(Material shown)
────────

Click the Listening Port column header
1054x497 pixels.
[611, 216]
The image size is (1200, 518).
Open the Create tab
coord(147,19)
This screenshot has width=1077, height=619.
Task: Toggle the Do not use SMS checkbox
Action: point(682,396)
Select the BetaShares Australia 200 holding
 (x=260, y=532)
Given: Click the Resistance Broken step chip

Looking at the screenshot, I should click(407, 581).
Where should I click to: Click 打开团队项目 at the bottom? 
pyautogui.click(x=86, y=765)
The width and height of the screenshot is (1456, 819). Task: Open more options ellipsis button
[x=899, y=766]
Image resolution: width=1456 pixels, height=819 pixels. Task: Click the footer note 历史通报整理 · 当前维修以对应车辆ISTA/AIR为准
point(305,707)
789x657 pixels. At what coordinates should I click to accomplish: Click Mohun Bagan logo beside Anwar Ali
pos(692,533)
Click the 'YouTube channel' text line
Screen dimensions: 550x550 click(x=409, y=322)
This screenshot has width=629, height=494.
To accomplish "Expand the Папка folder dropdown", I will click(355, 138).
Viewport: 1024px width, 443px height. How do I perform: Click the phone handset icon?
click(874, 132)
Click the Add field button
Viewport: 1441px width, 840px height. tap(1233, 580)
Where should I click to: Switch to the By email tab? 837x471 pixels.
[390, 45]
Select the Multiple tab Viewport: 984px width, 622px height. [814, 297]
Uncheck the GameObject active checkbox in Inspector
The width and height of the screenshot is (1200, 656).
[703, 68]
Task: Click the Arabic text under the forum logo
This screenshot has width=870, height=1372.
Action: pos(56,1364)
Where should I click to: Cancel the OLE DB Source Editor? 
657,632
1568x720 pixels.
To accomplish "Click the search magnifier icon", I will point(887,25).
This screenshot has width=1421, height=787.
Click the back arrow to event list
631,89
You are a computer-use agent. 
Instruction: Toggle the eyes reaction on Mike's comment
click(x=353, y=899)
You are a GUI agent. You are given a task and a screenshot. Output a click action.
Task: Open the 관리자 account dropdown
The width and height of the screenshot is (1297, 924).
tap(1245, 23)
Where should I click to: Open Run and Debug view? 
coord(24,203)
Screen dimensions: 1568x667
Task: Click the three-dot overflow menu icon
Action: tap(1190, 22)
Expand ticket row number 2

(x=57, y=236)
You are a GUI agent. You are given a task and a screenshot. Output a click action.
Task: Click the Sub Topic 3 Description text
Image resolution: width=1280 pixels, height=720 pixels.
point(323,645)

────────

(Given instruction) Copy the records from the start through the line containing "click(874, 132)". Swap "Listening Port" for "Remote Port" and change nothing else.

(Response to the exercise)
Click the Remote Port column header
1054x497 pixels.
[611, 216]
The image size is (1200, 518).
Open the Create tab
coord(147,19)
This screenshot has width=1077, height=619.
Task: Toggle the Do not use SMS checkbox
Action: point(682,396)
Select the BetaShares Australia 200 holding
 (x=260, y=532)
Given: Click the Resistance Broken step chip

Looking at the screenshot, I should click(407, 581).
Where should I click to: Click 打开团队项目 at the bottom? 
pyautogui.click(x=86, y=765)
The width and height of the screenshot is (1456, 819). Task: Open more options ellipsis button
[x=899, y=766]
Image resolution: width=1456 pixels, height=819 pixels. Task: Click the footer note 历史通报整理 · 当前维修以对应车辆ISTA/AIR为准
point(305,707)
789x657 pixels. At what coordinates should I click to accomplish: Click Mohun Bagan logo beside Anwar Ali
pos(692,533)
Click the 'YouTube channel' text line
Screen dimensions: 550x550 click(x=409, y=322)
This screenshot has width=629, height=494.
To accomplish "Expand the Папка folder dropdown", I will click(355, 138).
Viewport: 1024px width, 443px height. How do I perform: Click the phone handset icon?
click(874, 132)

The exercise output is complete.